=== Section Start ===
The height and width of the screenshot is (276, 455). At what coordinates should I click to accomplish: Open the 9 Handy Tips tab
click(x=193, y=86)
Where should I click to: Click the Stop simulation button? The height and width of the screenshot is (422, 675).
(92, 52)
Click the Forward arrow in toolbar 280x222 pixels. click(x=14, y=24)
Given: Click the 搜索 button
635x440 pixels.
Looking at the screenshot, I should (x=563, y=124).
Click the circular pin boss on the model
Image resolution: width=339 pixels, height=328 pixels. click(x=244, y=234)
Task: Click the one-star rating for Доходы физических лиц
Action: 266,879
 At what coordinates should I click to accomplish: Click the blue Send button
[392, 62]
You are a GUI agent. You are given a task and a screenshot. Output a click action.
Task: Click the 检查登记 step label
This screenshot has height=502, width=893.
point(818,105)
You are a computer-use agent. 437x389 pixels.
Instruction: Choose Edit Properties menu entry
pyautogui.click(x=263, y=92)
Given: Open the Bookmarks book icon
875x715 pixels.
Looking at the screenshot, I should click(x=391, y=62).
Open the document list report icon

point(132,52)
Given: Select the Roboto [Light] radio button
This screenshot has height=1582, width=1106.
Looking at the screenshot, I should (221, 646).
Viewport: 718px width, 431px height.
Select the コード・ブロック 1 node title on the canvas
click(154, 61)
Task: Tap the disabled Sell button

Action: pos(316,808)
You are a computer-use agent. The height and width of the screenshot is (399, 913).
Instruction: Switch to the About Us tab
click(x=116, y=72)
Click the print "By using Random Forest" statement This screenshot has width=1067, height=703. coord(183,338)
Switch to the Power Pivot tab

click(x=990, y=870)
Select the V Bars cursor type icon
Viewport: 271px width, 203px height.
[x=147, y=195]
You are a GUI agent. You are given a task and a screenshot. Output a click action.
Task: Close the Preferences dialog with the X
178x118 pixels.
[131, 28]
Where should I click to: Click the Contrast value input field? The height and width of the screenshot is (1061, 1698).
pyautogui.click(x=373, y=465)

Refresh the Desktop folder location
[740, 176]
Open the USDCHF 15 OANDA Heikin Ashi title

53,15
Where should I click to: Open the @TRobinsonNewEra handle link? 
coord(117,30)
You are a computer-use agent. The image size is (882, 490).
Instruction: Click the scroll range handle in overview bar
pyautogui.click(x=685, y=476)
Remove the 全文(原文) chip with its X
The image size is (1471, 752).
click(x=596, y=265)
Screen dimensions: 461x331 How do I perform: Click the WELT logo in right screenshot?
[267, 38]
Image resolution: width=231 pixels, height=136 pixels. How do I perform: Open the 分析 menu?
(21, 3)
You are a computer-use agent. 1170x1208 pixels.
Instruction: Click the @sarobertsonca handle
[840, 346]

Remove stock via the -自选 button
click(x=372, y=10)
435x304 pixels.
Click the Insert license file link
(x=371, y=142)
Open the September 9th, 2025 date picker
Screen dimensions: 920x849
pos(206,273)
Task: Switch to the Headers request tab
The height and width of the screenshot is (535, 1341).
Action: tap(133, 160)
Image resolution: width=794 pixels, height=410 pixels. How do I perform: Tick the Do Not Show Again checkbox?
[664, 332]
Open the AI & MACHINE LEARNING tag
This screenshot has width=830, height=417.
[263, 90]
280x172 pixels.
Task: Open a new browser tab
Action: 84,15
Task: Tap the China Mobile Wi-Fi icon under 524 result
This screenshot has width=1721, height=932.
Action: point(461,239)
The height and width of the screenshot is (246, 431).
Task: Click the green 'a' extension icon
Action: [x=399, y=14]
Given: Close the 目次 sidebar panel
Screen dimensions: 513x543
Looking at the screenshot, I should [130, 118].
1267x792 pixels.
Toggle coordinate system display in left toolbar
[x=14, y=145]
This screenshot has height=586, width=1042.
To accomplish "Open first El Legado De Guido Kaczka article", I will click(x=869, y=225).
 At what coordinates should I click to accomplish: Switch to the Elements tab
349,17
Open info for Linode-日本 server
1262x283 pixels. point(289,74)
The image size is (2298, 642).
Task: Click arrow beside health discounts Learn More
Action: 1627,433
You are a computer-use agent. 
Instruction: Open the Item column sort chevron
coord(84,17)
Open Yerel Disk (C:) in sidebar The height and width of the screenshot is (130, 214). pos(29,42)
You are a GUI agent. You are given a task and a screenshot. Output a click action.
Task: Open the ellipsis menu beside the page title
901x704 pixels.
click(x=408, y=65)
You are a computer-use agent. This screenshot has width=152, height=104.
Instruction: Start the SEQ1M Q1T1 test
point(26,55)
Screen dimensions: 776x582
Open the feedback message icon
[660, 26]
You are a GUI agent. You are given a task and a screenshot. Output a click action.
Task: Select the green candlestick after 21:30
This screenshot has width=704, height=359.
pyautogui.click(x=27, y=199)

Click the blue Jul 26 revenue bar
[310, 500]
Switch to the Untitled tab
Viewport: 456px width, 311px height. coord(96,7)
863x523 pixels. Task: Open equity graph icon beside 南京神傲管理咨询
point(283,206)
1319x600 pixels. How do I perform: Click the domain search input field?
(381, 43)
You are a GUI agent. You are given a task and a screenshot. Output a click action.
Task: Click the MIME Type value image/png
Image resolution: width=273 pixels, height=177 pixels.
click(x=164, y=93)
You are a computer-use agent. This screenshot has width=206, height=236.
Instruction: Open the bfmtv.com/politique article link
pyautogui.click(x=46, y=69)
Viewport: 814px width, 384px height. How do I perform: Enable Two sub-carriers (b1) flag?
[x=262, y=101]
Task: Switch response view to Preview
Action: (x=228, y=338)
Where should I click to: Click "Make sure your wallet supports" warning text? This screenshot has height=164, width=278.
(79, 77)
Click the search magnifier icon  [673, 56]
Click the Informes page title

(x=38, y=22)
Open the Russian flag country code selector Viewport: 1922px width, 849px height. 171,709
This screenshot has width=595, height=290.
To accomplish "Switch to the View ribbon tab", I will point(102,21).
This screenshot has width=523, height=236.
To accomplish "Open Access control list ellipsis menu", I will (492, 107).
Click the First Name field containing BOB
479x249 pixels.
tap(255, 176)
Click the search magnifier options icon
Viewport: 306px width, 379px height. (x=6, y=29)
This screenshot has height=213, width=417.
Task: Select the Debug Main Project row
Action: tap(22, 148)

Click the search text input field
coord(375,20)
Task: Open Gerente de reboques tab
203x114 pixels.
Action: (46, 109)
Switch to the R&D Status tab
=== Section End ===
### DIRECTIONS:
Each line of the listing has to be reproduced exactly.

### WORKED SOLUTION:
The height and width of the screenshot is (276, 455). At what coordinates should I click to accomplish: Open the 9 Handy Tips tab
click(x=193, y=86)
Where should I click to: Click the Stop simulation button? The height and width of the screenshot is (422, 675).
(92, 52)
Click the Forward arrow in toolbar 280x222 pixels. click(x=14, y=24)
Given: Click the 搜索 button
635x440 pixels.
Looking at the screenshot, I should (x=563, y=124).
Click the circular pin boss on the model
Image resolution: width=339 pixels, height=328 pixels. click(x=244, y=234)
Task: Click the one-star rating for Доходы физических лиц
Action: 266,879
 At what coordinates should I click to accomplish: Click the blue Send button
[392, 62]
You are a GUI agent. You are given a task and a screenshot. Output a click action.
Task: Click the 检查登记 step label
This screenshot has height=502, width=893.
point(818,105)
You are a computer-use agent. 437x389 pixels.
Instruction: Choose Edit Properties menu entry
pyautogui.click(x=263, y=92)
Given: Open the Bookmarks book icon
875x715 pixels.
Looking at the screenshot, I should click(x=391, y=62).
Open the document list report icon

point(132,52)
Given: Select the Roboto [Light] radio button
This screenshot has height=1582, width=1106.
Looking at the screenshot, I should (221, 646).
Viewport: 718px width, 431px height.
Select the コード・ブロック 1 node title on the canvas
click(154, 61)
Task: Tap the disabled Sell button

Action: pos(316,808)
You are a computer-use agent. The height and width of the screenshot is (399, 913).
Instruction: Switch to the About Us tab
click(x=116, y=72)
Click the print "By using Random Forest" statement This screenshot has width=1067, height=703. coord(183,338)
Switch to the Power Pivot tab

click(x=990, y=870)
Select the V Bars cursor type icon
Viewport: 271px width, 203px height.
[x=147, y=195]
You are a GUI agent. You are given a task and a screenshot. Output a click action.
Task: Close the Preferences dialog with the X
178x118 pixels.
[131, 28]
Where should I click to: Click the Contrast value input field? The height and width of the screenshot is (1061, 1698).
pyautogui.click(x=373, y=465)

Refresh the Desktop folder location
[740, 176]
Open the USDCHF 15 OANDA Heikin Ashi title

53,15
Where should I click to: Open the @TRobinsonNewEra handle link? 
coord(117,30)
You are a computer-use agent. The image size is (882, 490).
Instruction: Click the scroll range handle in overview bar
pyautogui.click(x=685, y=476)
Remove the 全文(原文) chip with its X
The image size is (1471, 752).
click(x=596, y=265)
Screen dimensions: 461x331 How do I perform: Click the WELT logo in right screenshot?
[267, 38]
Image resolution: width=231 pixels, height=136 pixels. How do I perform: Open the 分析 menu?
(21, 3)
You are a computer-use agent. 1170x1208 pixels.
Instruction: Click the @sarobertsonca handle
[840, 346]

Remove stock via the -自选 button
click(x=372, y=10)
435x304 pixels.
Click the Insert license file link
(x=371, y=142)
Open the September 9th, 2025 date picker
Screen dimensions: 920x849
pos(206,273)
Task: Switch to the Headers request tab
The height and width of the screenshot is (535, 1341).
Action: tap(133, 160)
Image resolution: width=794 pixels, height=410 pixels. How do I perform: Tick the Do Not Show Again checkbox?
[664, 332]
Open the AI & MACHINE LEARNING tag
This screenshot has width=830, height=417.
[263, 90]
280x172 pixels.
Task: Open a new browser tab
Action: 84,15
Task: Tap the China Mobile Wi-Fi icon under 524 result
This screenshot has width=1721, height=932.
Action: point(461,239)
The height and width of the screenshot is (246, 431).
Task: Click the green 'a' extension icon
Action: [x=399, y=14]
Given: Close the 目次 sidebar panel
Screen dimensions: 513x543
Looking at the screenshot, I should [130, 118].
1267x792 pixels.
Toggle coordinate system display in left toolbar
[x=14, y=145]
This screenshot has height=586, width=1042.
To accomplish "Open first El Legado De Guido Kaczka article", I will click(x=869, y=225).
 At what coordinates should I click to accomplish: Switch to the Elements tab
349,17
Open info for Linode-日本 server
1262x283 pixels. point(289,74)
The image size is (2298, 642).
Task: Click arrow beside health discounts Learn More
Action: 1627,433
You are a computer-use agent. 
Instruction: Open the Item column sort chevron
coord(84,17)
Open Yerel Disk (C:) in sidebar The height and width of the screenshot is (130, 214). pos(29,42)
You are a GUI agent. You are given a task and a screenshot. Output a click action.
Task: Open the ellipsis menu beside the page title
901x704 pixels.
click(x=408, y=65)
You are a computer-use agent. This screenshot has width=152, height=104.
Instruction: Start the SEQ1M Q1T1 test
point(26,55)
Screen dimensions: 776x582
Open the feedback message icon
[660, 26]
You are a GUI agent. You are given a task and a screenshot. Output a click action.
Task: Select the green candlestick after 21:30
This screenshot has width=704, height=359.
pyautogui.click(x=27, y=199)

Click the blue Jul 26 revenue bar
[310, 500]
Switch to the Untitled tab
Viewport: 456px width, 311px height. coord(96,7)
863x523 pixels. Task: Open equity graph icon beside 南京神傲管理咨询
point(283,206)
1319x600 pixels. How do I perform: Click the domain search input field?
(381, 43)
You are a GUI agent. You are given a task and a screenshot. Output a click action.
Task: Click the MIME Type value image/png
Image resolution: width=273 pixels, height=177 pixels.
click(x=164, y=93)
You are a computer-use agent. This screenshot has width=206, height=236.
Instruction: Open the bfmtv.com/politique article link
pyautogui.click(x=46, y=69)
Viewport: 814px width, 384px height. How do I perform: Enable Two sub-carriers (b1) flag?
[x=262, y=101]
Task: Switch response view to Preview
Action: (x=228, y=338)
Where should I click to: Click "Make sure your wallet supports" warning text? This screenshot has height=164, width=278.
(79, 77)
Click the search magnifier icon  [673, 56]
Click the Informes page title

(x=38, y=22)
Open the Russian flag country code selector Viewport: 1922px width, 849px height. 171,709
This screenshot has width=595, height=290.
To accomplish "Switch to the View ribbon tab", I will point(102,21).
This screenshot has width=523, height=236.
To accomplish "Open Access control list ellipsis menu", I will (492, 107).
Click the First Name field containing BOB
479x249 pixels.
tap(255, 176)
Click the search magnifier options icon
Viewport: 306px width, 379px height. (x=6, y=29)
This screenshot has height=213, width=417.
Task: Select the Debug Main Project row
Action: tap(22, 148)

Click the search text input field
coord(375,20)
Task: Open Gerente de reboques tab
203x114 pixels.
Action: (46, 109)
Switch to the R&D Status tab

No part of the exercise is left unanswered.